Schwache Prognose für 2008
In London wächst die Unsicherheit

In der Londoner City geht die Angst um. Die Angst davor, dass im nächsten Jahr alles noch schlimmer wird als in den vergangenen Monaten, die Angst, dass die weltweite Kreditkrise endgültig die Realwirtschaft ansteckt und die Konjunktur abwürgt. Entsprechend fallen die Prognosen vieler Großinvestoren und Analysten für die Londoner Börse im kommenden Jahr aus.

LONDON. Fondsmanager Colin McLean von SVM Asset Management fürchtet, dass die internationale Kreditkrise die britische Wirtschaft und vor allem den Immobilienmarkt hart treffen wird. Mit dieser Einschätzung steht er nicht allein da. Im November fielen die Hauspreise auf der Insel den dritten Monat in Folge, das ist die längste Verlustserie seit 1995. Gleichzeitig brach das Verbrauchervertrauen auf den tiefsten Stand seit 2004 ein. Die meisten Volkswirte sagen für die britische Wirtschaft für 2008 nur noch ein Wachstum von zwei Prozent voraus, nach knapp drei Prozent in diesem Jahr.

Vor diesem Hintergrund sehen die Strategen der Investmentbank Morgan Stanley den britischen Leitindex FTSE-100 Ende 2008 bei etwa 6 300 Zählern, das wären rund 200 Punkte weniger als heute. Bereits in den vergangenen zwölf Monaten kam der FTSE kaum voran. Nach einer dramatischen Achterbahnfahrt in der zweiten Jahreshälfte liegt das Marktbarometer derzeit bei rund 6 520 Punkten, ein Plus von 5,5 Prozent im Vergleich zum Jahresanfang.

Beim Blick in die Zukunft spaltet vor allem eine Branche die Auguren: 2007 zählten Bank-Aktien zu den großen Verlierern, werden sie im kommenden Jahr auf der Sonnenseite stehen, oder stürzen die Finanztitel weiter ab? Vom Schicksal der Finanzwerte könnte am Ende auch die Entwicklung des gesamten FTSE-100 Indexes abhängen, immerhin macht die Branche mehr als ein Viertel des Börsenbarometers aus.

Martin Gilbert, Chef der Fondsgesellschaft Aberdeen Asset Management, glaubt, dass es allmählich wieder Zeit wird, Bankaktien zu kaufen. Nicht weil er ein plötzliches Ende der großen Kreditkrise voraussagt, sondern schlicht und einfach weil die Geldhäuser an der Börse so tief gestürzt sind. Finanztitel seien mittlerweile so günstig bewertet wie seit 35 Jahren nicht mehr, betont Gilbert.

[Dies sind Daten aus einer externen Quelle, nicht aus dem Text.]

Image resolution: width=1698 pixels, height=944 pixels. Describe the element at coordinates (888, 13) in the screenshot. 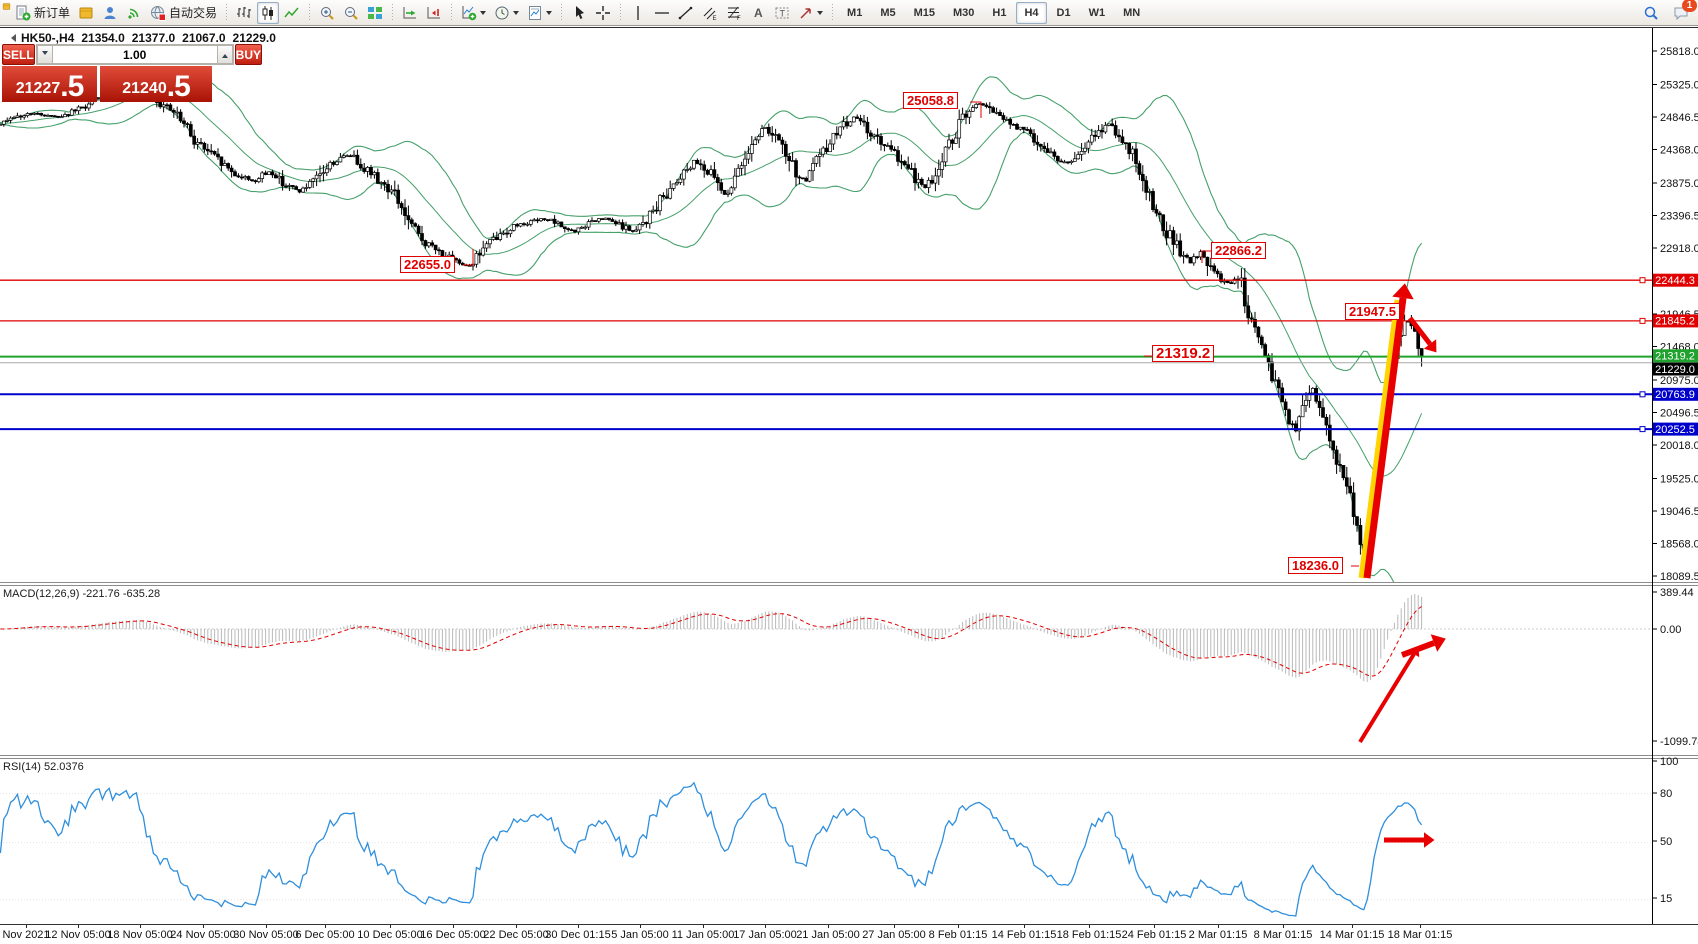

I see `timeframe-m5-button: M5` at that location.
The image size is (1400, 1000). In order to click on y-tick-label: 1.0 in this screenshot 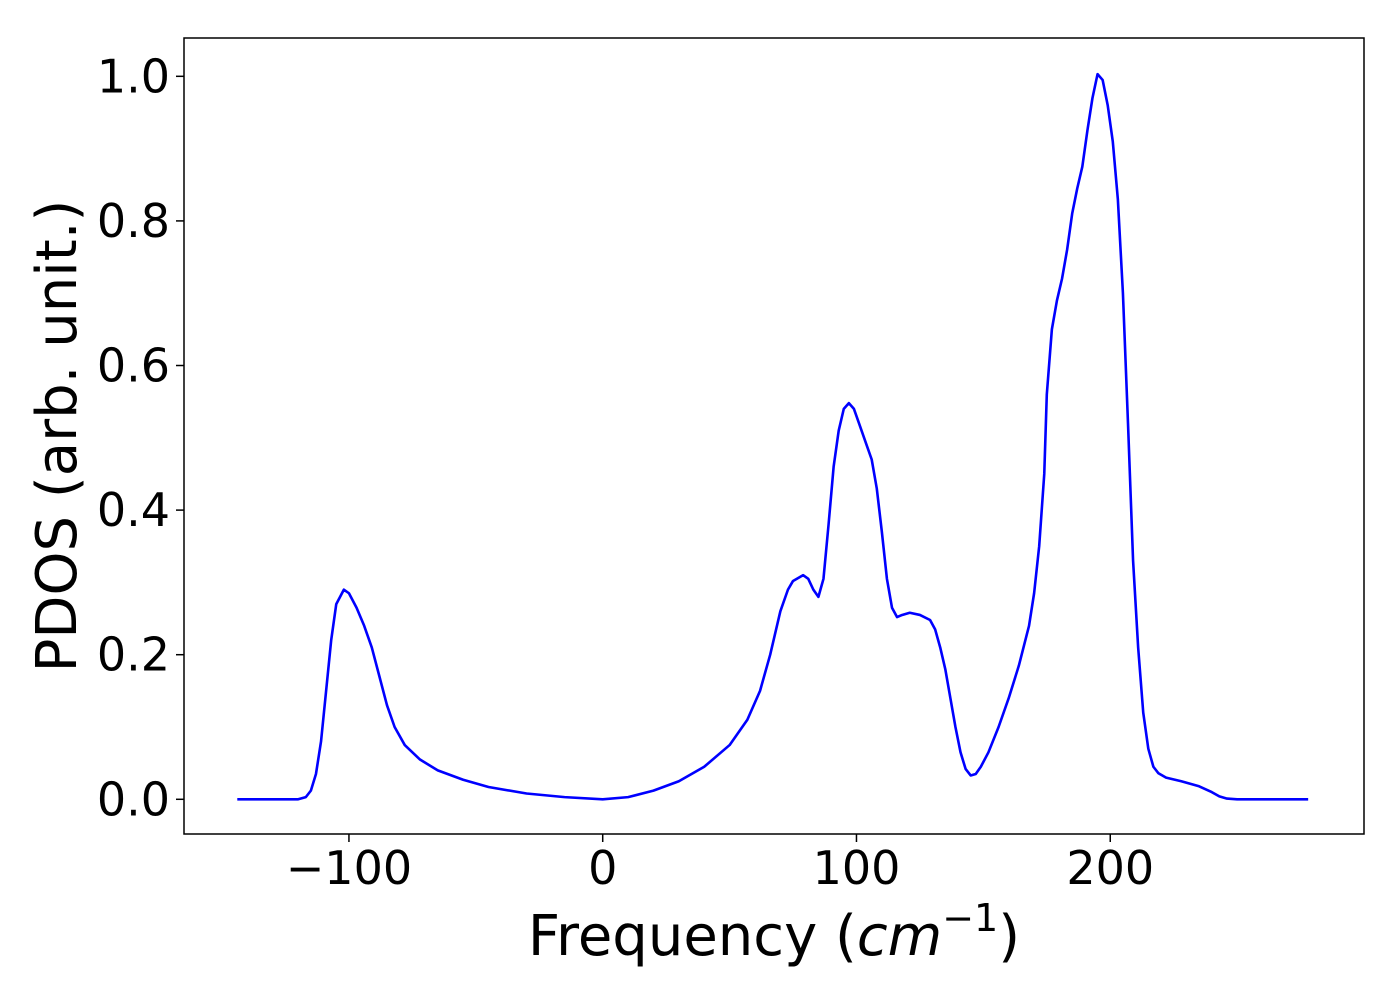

Optimisten wie er hoffen, dass die Investoren wieder Vertrauen zu Bankaktien fassen, sobald die Bilanzen für das Jahr 2007 auf dem Tisch liegen, und die Furcht vor weiteren milliardenschweren Abschreibungen nachlässt. Außerdem würden Finanztitel besonders von den erwarteten Zinssenkungen der Bank of England profitieren. Die Märkte haben angesichts der sich rapide abkühlenden Konjunktur für 2008 zwei weitere Zinsschritte nach unten eingepreist. Damit würde der britische Leitsatz auf fünf Prozent sinken.